Historically, this negative relationship can be divided into three distinct periods, indicated by the dashed, freely drawn line going through the employment growth series. The first period, from the turn of the twentieth century till the 1930s, is the so-called Gilded Age. Income inequality is rising and employment growth is plummeting.
The second period, from the Great Depression till the early 1980s, is marked by the Keynesian welfare-warfare state. Higher taxation and public spending make distribution more equal, while employment growth accelerates. Note the massive acceleration of employment growth during the Second World War and its subsequent deceleration brought by post-war demobilization. Obviously these dramatic movements were unrelated to income inequality, but they did not alter the series’ overall upward trend.
The third period, from the early 1980s to the present, is marked by neoliberalism. In this period, monetarism assumes the commanding heights, inequality soars and employment growth plummets. The current rate of employment growth hovers around zero while the Top 1% appropriates 20 per cent of all income – similar to the numbers recorded during Great Depression.
So what do these facts mean for America?
First, they make the fault-lines obvious. The old slogan “what’s good for GM is good for America” now rings hollow. Capitalists seek not utility through consumption but more power through redistribution. And they achieve their goal not by raising investment and fueling growth, but by allowing unemployment to rise and jobs to become scarce. Clearly, we are not “all in the same boat.” There is a distributional struggle for power, and this struggle is not a mere “sociological” issue. It is the center of our political economy, and we need a new theoretical framework to understand it.
Second, macroeconomic policy, whether old or new, cannot offset the aggregate consequences of this distributional struggle. Not by a long shot. Till the late 1970s, the budget deficit was small, yet America boomed. And why?

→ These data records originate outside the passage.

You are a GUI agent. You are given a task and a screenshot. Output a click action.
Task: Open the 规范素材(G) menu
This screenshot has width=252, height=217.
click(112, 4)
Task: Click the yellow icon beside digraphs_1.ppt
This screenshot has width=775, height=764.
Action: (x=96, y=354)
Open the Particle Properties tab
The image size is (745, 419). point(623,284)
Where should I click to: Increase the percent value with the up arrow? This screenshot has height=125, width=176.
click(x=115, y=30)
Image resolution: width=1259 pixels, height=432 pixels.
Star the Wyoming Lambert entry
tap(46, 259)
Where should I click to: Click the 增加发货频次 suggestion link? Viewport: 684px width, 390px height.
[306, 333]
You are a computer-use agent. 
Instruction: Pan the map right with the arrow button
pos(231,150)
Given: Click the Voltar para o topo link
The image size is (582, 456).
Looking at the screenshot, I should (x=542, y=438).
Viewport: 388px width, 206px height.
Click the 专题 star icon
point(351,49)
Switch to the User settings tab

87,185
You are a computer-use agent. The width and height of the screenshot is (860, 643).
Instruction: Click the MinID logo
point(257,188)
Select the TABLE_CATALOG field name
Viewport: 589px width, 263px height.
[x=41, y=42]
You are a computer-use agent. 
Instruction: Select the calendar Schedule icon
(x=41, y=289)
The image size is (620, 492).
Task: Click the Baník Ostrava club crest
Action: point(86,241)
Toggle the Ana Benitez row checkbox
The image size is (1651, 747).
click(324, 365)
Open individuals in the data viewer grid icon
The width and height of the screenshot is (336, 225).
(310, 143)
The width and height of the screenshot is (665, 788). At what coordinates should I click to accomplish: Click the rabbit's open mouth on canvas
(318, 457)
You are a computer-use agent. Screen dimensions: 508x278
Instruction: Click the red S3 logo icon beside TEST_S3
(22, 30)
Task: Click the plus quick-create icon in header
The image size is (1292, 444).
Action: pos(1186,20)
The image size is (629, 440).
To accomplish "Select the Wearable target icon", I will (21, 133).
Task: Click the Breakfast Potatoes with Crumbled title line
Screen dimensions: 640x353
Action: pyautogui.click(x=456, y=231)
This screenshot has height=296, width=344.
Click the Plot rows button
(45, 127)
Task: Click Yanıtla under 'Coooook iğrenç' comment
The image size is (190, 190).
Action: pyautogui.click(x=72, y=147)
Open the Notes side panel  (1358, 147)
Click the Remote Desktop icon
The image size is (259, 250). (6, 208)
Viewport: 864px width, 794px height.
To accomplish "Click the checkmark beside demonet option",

Because progressive taxation, transfer payments and social programs made the distribution of income less unequal. By the early 1980s, this relationship inverted. Although the budget deficit ballooned and interest rates fell, economic growth decelerated. New methods of upward redistribution have caused the share of the Top 1% to zoom, making stagnation the new norm.
Third, and finally, Washington can no longer hide behind the bush. On the one hand, the concentration of America’s income and assets, having been boosted by large post-crisis bailouts and massive quantitative easing, is now at record levels. On the other hand, long-term unemployment remains at post-war highs while job growth is at a standstill. Eventually, this situation will be reversed. The only question is whether it will be reversed through a new policy trajectory or through the calamity of systemic crisis.